Сопоставление сновидений с драмой и Дионисом означает, что их

нельзя сопоставлять с пророчеством и Аполлоном. Юнг считает

несостоятельным весь оракульский подход к сновидению, тот

подход, которым он сам нередко увлекался, когда сновидение

рассматривалось как сообщение оракула о том, как нужно

поступать: интерпретация сновидений как рекомендация для

повседневной жизни. И опять-таки сновидения — это не послания, не маски.

Если драма служит структурой дионисийской логики, а актер —

конкретным воплощением дионисийской логики, то инсценировка

вымысла и есть дионисийский логос, причем вымысел обладает

бытием, реальность которого полностью обусловлена

воображением и верой, диктуемой воображением. Актер существует

и не существует, он человек и персона, он двойствен и недвойствен.

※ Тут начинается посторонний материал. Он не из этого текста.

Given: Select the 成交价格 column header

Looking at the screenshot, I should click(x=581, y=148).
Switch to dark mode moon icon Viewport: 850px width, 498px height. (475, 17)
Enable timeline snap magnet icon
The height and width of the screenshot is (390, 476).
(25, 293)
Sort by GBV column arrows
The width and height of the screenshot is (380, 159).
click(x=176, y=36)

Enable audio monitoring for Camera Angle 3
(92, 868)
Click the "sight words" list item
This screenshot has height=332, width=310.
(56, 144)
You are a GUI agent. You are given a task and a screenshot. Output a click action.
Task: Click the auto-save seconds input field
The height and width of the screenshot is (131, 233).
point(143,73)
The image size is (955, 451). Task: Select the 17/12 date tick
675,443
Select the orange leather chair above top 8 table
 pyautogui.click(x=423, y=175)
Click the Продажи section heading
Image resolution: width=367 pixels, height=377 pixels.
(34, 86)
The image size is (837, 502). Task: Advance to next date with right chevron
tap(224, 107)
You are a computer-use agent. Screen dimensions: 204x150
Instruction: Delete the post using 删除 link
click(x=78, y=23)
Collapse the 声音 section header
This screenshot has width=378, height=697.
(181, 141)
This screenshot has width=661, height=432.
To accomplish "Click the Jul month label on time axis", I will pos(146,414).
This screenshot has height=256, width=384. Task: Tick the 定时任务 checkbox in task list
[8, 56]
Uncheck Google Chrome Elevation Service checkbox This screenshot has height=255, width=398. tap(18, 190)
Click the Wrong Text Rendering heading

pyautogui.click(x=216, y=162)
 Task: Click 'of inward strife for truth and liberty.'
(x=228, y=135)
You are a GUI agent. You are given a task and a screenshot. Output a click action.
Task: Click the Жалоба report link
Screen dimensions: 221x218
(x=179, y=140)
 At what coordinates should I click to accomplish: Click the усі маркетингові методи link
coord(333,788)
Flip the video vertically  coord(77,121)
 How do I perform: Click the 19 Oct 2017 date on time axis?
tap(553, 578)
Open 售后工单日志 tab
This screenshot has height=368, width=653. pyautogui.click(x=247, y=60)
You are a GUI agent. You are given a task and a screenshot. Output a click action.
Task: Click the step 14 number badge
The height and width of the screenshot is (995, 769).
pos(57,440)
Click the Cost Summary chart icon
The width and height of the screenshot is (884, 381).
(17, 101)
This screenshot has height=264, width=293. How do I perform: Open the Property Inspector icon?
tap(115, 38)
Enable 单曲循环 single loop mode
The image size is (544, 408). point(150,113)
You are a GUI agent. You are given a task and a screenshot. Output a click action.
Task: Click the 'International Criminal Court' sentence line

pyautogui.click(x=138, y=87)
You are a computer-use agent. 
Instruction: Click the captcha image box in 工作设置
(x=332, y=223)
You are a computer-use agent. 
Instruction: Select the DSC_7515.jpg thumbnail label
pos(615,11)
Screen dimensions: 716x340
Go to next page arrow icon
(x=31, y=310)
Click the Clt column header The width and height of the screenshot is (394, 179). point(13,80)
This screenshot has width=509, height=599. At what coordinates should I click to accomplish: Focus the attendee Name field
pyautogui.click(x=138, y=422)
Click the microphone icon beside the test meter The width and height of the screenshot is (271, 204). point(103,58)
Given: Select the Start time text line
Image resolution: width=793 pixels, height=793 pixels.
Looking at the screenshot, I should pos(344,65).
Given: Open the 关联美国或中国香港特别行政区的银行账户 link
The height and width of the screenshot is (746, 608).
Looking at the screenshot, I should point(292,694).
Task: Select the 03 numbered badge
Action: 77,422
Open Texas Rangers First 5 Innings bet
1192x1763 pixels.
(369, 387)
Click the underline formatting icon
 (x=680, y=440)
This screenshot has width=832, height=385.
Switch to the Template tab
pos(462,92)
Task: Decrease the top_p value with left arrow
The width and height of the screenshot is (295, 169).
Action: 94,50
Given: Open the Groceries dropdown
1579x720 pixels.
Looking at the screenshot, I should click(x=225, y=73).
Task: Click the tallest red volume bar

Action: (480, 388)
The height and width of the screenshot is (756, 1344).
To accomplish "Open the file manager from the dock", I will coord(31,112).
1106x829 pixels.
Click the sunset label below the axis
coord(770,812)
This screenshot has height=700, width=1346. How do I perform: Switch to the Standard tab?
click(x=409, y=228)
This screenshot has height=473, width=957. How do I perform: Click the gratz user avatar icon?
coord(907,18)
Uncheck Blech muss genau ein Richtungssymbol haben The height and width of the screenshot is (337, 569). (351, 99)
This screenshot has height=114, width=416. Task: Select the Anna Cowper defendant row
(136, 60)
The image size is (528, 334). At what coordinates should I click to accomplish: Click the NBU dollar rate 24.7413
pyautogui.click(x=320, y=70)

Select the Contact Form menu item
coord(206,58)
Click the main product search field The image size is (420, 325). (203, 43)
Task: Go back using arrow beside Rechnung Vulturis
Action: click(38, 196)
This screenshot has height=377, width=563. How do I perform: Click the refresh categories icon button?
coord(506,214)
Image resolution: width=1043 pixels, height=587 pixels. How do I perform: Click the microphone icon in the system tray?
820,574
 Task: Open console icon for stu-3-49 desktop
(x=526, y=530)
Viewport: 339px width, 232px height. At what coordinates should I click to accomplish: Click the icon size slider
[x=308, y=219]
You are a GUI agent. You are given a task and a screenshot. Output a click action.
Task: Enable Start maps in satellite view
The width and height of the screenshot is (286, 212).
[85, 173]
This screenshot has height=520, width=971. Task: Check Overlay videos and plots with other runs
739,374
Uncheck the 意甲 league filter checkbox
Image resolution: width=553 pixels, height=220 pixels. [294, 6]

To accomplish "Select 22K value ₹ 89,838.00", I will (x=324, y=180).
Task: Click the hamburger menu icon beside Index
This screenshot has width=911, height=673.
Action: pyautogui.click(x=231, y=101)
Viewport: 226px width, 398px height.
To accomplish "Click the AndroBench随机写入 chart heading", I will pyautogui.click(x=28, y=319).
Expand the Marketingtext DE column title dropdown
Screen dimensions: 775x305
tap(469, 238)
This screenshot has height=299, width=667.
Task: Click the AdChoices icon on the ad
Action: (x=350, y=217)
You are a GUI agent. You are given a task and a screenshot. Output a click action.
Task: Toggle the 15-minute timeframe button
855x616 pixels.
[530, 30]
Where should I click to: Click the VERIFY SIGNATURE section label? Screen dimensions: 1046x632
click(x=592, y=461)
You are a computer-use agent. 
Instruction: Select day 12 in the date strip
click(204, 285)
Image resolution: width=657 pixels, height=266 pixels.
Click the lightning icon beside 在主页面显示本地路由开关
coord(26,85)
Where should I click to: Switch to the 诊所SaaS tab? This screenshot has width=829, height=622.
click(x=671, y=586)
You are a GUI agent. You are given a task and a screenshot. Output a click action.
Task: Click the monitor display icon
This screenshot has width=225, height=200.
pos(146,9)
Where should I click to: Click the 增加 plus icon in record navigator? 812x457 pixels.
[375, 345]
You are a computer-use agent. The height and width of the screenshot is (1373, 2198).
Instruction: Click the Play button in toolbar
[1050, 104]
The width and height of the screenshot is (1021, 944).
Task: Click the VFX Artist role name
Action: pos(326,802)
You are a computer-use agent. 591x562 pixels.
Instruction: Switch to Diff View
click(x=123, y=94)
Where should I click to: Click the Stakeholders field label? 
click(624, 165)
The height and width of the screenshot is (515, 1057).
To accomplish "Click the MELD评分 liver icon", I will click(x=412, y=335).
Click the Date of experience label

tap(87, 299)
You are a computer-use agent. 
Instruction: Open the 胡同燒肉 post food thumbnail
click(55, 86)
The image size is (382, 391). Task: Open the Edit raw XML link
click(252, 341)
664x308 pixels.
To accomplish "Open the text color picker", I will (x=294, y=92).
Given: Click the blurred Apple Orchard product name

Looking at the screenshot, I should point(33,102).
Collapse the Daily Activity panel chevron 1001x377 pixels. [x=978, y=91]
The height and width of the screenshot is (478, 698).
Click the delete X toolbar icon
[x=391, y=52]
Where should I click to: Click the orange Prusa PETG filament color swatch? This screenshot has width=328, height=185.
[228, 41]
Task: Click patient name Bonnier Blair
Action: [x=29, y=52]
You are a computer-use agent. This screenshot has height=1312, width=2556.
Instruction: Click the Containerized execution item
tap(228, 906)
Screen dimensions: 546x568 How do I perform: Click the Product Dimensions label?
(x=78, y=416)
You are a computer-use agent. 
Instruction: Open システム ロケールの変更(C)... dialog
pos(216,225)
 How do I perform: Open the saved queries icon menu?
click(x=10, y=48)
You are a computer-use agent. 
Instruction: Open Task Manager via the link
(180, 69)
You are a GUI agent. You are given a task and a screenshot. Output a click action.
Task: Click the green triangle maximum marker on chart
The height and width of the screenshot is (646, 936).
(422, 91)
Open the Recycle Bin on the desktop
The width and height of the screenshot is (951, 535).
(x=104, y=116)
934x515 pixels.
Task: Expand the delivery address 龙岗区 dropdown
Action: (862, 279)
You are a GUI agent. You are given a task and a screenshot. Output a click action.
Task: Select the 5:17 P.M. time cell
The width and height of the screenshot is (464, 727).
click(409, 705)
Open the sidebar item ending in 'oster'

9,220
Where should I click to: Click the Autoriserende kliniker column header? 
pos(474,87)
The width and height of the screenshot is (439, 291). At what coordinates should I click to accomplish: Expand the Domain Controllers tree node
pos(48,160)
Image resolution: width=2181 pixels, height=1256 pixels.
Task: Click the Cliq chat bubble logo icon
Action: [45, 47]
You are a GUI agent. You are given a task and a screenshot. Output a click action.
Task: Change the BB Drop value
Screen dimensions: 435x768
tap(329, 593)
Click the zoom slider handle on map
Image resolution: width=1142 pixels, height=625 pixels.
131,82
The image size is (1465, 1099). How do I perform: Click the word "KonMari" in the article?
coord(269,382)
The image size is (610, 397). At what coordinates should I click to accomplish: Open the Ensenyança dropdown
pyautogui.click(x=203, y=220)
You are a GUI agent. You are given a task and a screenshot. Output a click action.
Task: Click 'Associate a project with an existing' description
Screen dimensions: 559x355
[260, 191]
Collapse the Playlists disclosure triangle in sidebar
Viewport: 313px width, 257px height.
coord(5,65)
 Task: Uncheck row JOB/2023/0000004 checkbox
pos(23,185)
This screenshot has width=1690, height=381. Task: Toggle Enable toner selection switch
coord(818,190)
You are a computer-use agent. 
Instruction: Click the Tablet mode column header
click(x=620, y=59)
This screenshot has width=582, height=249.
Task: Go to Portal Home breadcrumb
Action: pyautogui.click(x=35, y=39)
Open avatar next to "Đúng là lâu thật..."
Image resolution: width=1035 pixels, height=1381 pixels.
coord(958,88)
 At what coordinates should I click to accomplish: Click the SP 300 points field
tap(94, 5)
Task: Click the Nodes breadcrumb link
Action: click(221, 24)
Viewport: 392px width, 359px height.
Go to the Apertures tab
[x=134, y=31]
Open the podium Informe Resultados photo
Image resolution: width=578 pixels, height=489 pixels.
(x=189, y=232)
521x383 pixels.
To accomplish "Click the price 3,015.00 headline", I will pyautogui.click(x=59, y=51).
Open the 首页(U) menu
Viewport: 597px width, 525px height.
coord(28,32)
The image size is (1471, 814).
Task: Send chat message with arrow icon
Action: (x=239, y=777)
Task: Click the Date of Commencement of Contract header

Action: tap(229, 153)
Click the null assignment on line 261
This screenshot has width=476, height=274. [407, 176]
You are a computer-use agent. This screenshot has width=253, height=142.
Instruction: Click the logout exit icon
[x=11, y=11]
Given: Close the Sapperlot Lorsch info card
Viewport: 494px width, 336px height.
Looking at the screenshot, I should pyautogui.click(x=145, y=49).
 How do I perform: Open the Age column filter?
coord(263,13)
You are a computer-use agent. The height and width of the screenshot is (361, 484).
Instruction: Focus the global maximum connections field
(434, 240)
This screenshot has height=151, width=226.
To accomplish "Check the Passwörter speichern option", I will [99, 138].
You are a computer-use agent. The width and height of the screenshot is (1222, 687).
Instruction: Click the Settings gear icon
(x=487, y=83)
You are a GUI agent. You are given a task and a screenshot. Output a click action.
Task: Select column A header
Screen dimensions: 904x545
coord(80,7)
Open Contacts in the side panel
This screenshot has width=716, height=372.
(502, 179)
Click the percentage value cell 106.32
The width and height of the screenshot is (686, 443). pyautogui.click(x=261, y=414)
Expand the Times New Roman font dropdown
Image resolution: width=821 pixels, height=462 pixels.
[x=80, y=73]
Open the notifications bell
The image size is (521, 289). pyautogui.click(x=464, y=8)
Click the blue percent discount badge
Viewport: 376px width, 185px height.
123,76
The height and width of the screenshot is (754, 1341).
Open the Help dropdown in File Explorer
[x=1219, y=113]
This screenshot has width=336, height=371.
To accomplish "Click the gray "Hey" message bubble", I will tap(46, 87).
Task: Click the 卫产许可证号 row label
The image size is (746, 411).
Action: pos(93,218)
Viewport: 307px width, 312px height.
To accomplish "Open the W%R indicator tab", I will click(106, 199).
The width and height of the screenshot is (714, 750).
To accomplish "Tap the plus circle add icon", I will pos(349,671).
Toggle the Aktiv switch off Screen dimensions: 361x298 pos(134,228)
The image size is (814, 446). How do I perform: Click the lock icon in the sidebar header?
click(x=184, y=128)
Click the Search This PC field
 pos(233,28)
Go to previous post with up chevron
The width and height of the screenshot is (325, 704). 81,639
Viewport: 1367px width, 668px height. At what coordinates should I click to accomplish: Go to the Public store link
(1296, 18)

Так и Диониса определяли. Двойственность самости служит тем, в

чем достоверно помещается самость (вопреки мнению Леинга).

Достоверным является постоянное расчленение бытия и небытия

самости, бытия, которое неизменно присутствует во всех частях, подобно сновидению с полным составом исполнителей. Все мы

переживаем кризисы идентичности, поскольку единственная

идентичность является заблуждением монотеистического ума, который стремится любой ценой нанести поражение Дионису. У

всех нас сознание рассредоточено по всем частям тела; блуждая во

мраке, все мы истеричные люди. Достоверность заключена в

иллюзии, в ее инсценировке и разгадывании изнутри, когда мы

участвуем в инсценировке иллюзии, подобно актеру, который

смотрит глазами своей маски и только так может видеть.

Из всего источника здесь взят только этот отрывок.